» AIM OF THE TASK
Copy every line from the one containing "You are a GUI" through the one containing "pos(463,179)", requests included, shifting each coordinate in the answers by -126.

» DATASET RECORDS
start

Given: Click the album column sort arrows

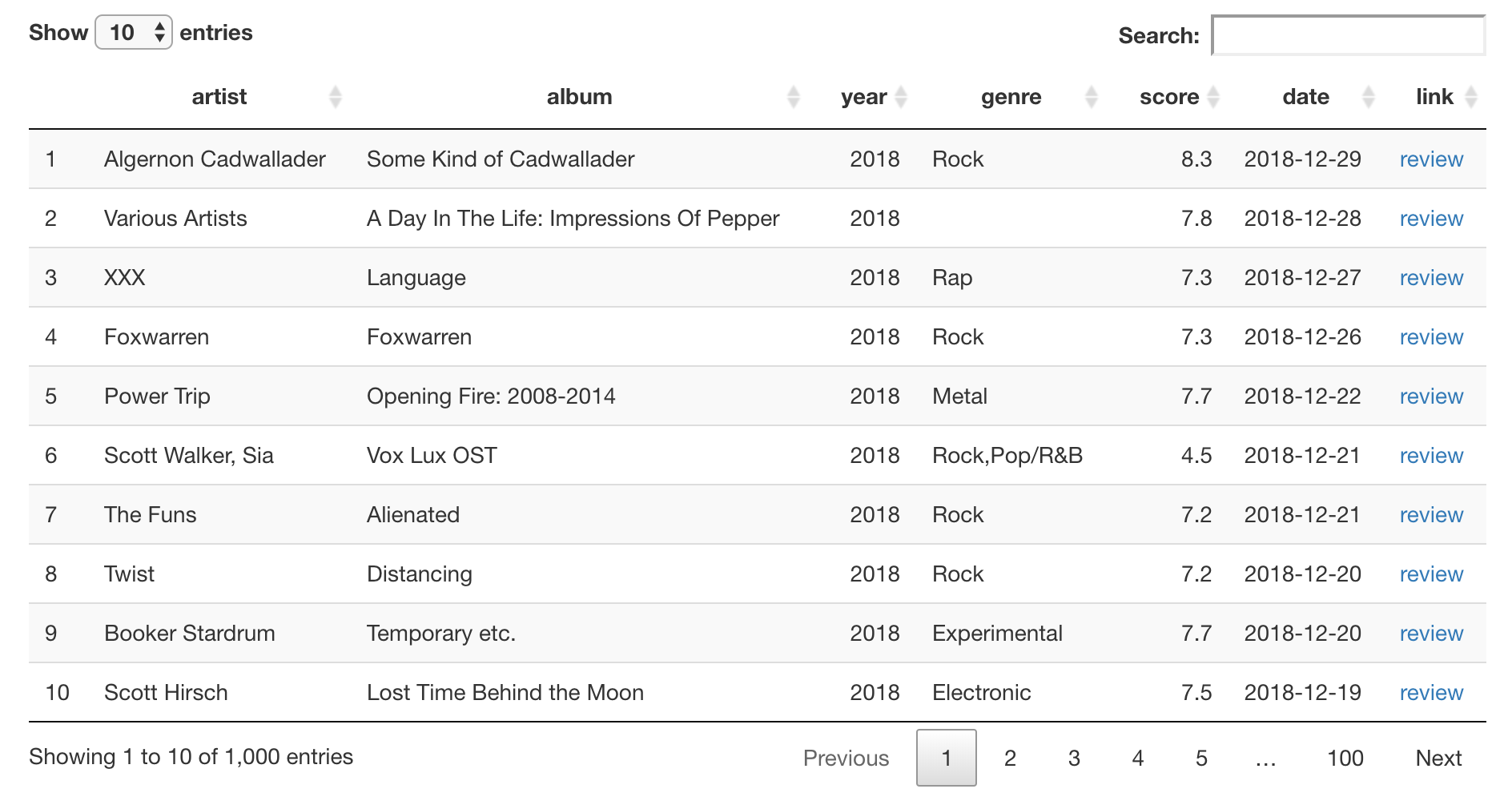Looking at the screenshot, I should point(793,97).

end
start

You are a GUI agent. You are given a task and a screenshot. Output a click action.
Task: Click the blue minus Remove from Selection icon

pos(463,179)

end
start

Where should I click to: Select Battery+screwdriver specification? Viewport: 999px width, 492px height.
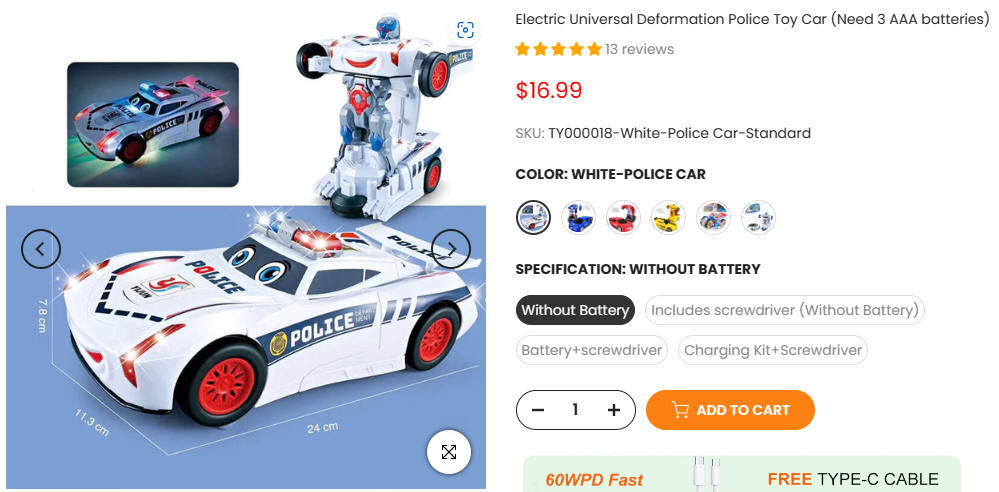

end

» REPLY TO THE TASK
You are a GUI agent. You are given a task and a screenshot. Output a click action.
Task: Click the blue minus Remove from Selection icon

pos(337,53)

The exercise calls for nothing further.